Divorcer pour altération définitive du lien conjugal ne porte pas atteinte au droit à la vie privée et familiale.
Jugé que le prononcé du divorce pour altération définitive du lien conjugal, qui implique une cessation de la communauté de vie entre des époux séparés depuis deux ans lors de l’assignation en divorce, n’est pas contraire au droit à la vie privée et familiale protégé par l’article 8 de la convention de sauvegarde des droits de l’Homme et des libertés fondamentales.

A noter
Pour la première fois, à notre connaissance, la Cour de cassation se prononce sur la question.
L’époux invoquait aussi une atteinte à sa liberté de religion (Conv. EDH art. 9). Mais le moyen a été rejeté car l’argument n’avait pas été soulevé devant les juges du fond.
Rappelons qu’en 2004, lorsque le divorce pour altération définitive de la vie conjugale a été instauré au lieu et place du divorce pour rupture de la vie commune, des parlementaires ont parlé de répudiation institutionnalisée.
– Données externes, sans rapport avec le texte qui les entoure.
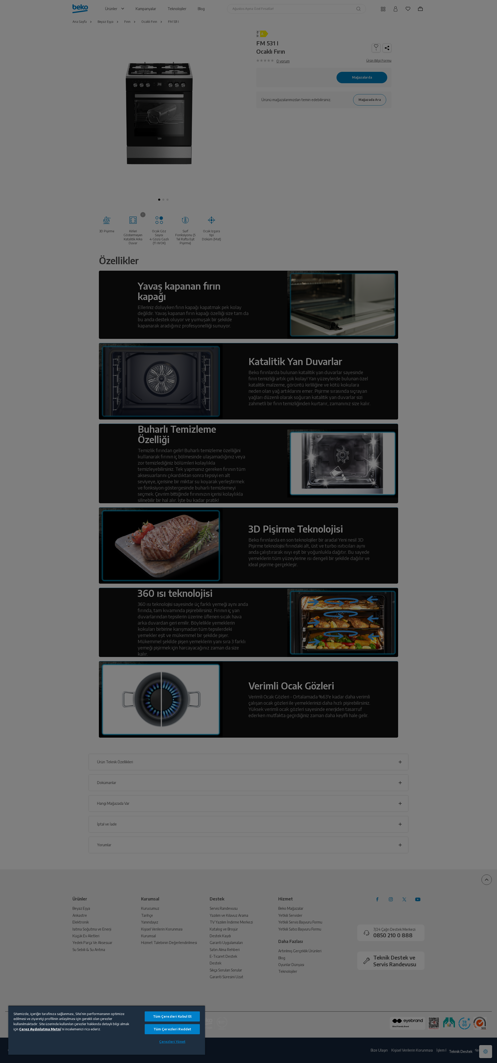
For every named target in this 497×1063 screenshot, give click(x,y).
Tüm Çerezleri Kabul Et (172, 1016)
Ils ont souhaité le maintien de la clause de dureté qui permettait au juge de refuser le divorce si ses conséquences devaient se révéler d’une exceptionnelle dureté.
Cet amendement avait été rejeté parce que contraire à l’esprit du texte qui était de pacifier les divorces et de prendre acte lorsqu’un mariage n’avait plus aucun sens. Il avait aussi été relevé que « la notion d’extrême dureté [renvoyait] à des concepts religieux plutôt que laïcs » et que « la République, au nom de la laïcité, [n’avait] pas à tenir compte de ces engagements religieux » (déb. Sénat 7-1-2004).